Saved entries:
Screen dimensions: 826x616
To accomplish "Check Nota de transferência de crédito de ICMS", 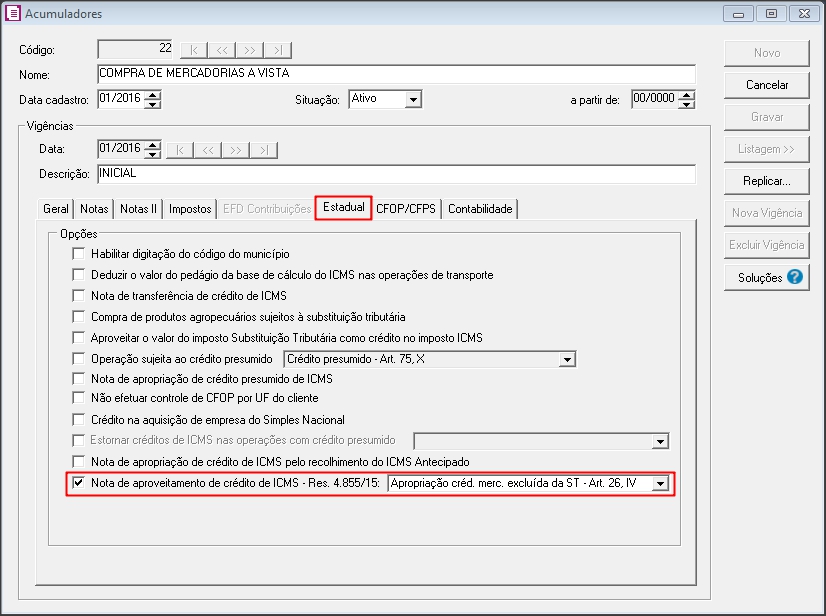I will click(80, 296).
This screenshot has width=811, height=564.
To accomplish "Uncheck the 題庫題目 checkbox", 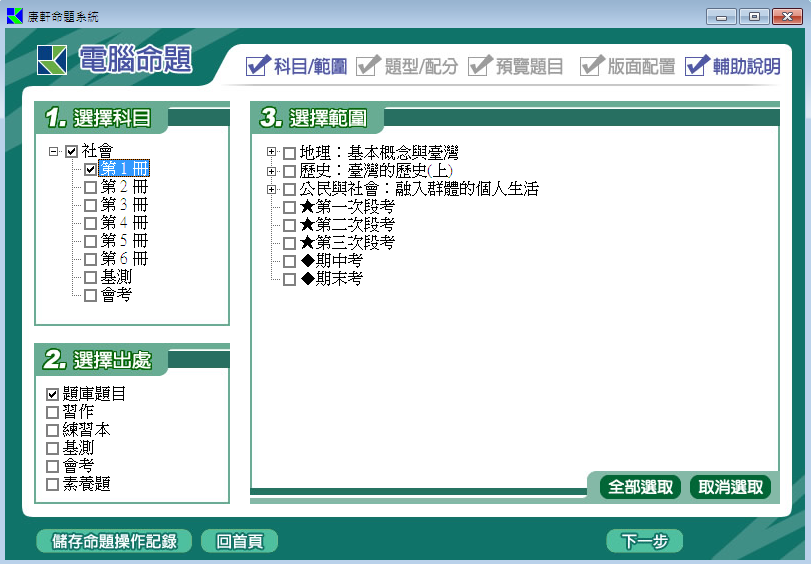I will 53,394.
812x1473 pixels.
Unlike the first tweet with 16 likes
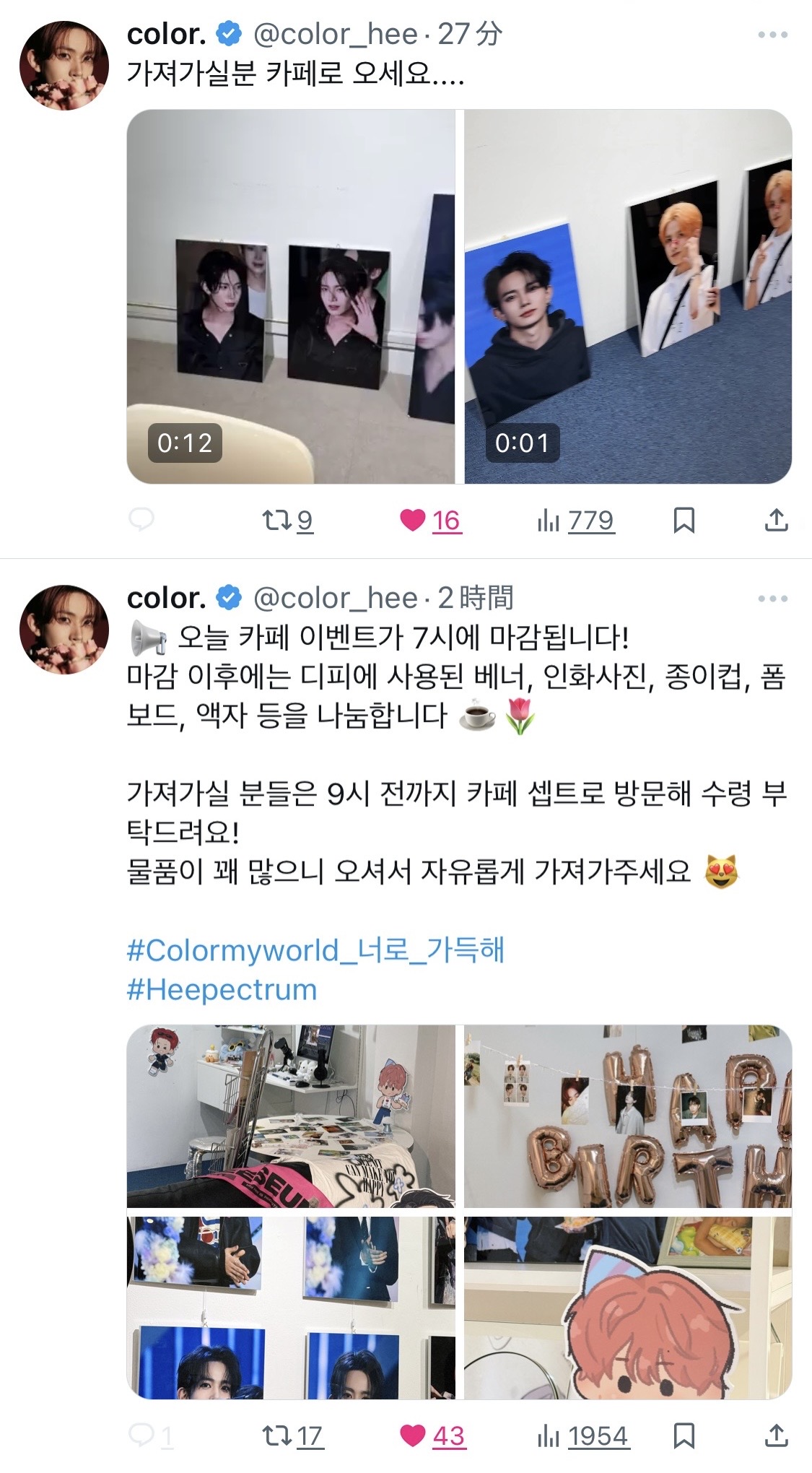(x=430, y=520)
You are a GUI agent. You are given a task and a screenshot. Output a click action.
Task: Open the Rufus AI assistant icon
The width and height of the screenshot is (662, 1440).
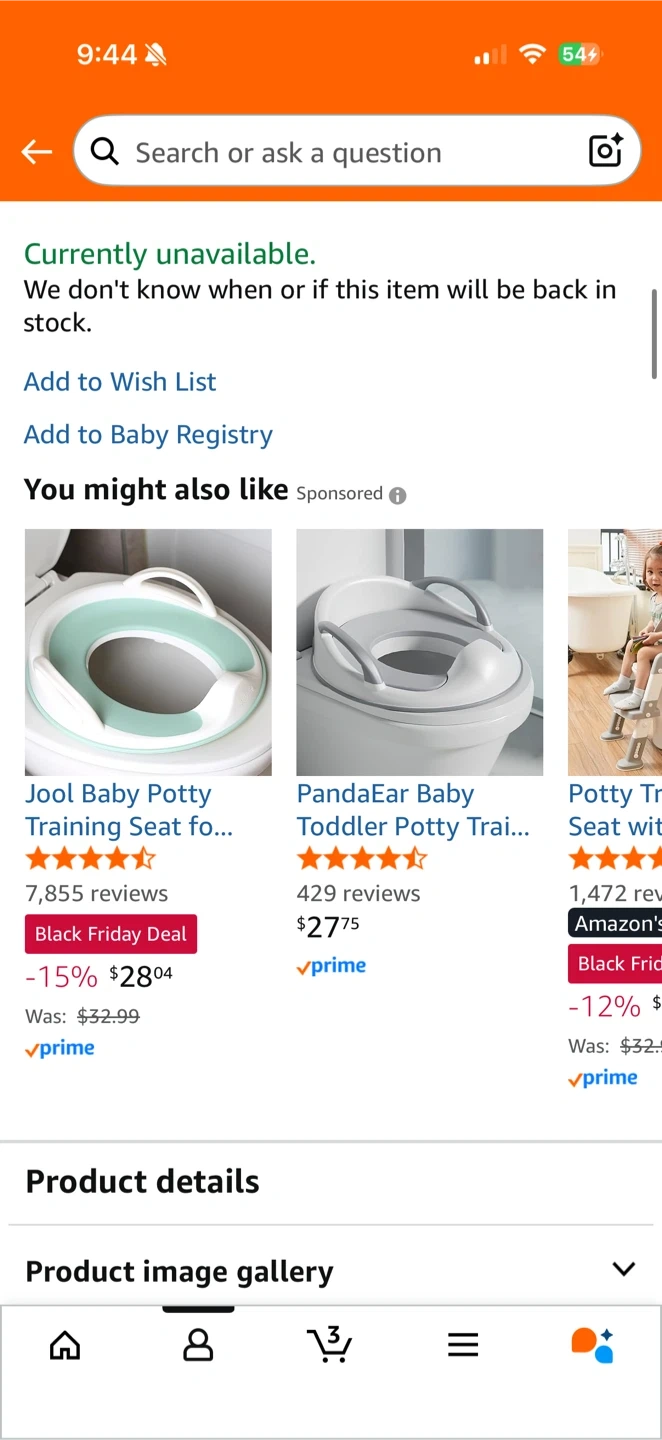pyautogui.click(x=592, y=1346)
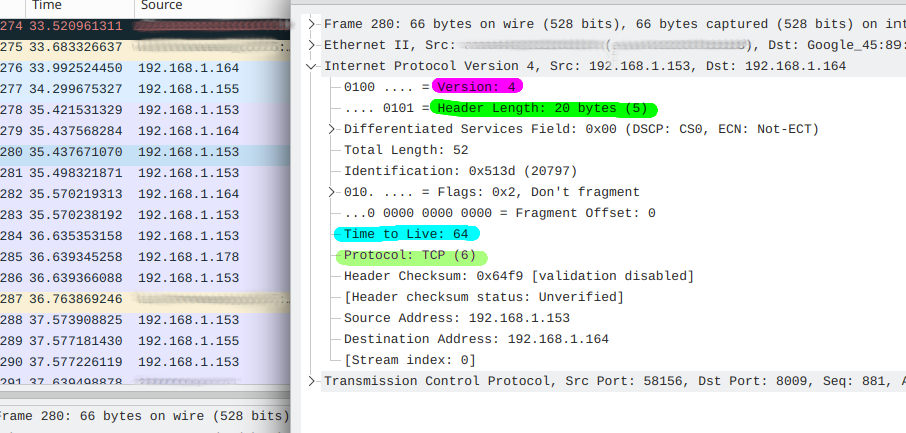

◆ Work to be completed: Your answer must be an exact copy of the lines from the line with "812x1473 pixels." to the final line of the data, both ends included, and no pictures.

◆ Completed exercise:
812x1473 pixels.
Unlike the first tweet with 16 likes
(x=430, y=520)
You are a GUI agent. You are given a task and a screenshot. Output a click action.
Task: Open the Rufus AI assistant icon
The width and height of the screenshot is (662, 1440).
pyautogui.click(x=592, y=1346)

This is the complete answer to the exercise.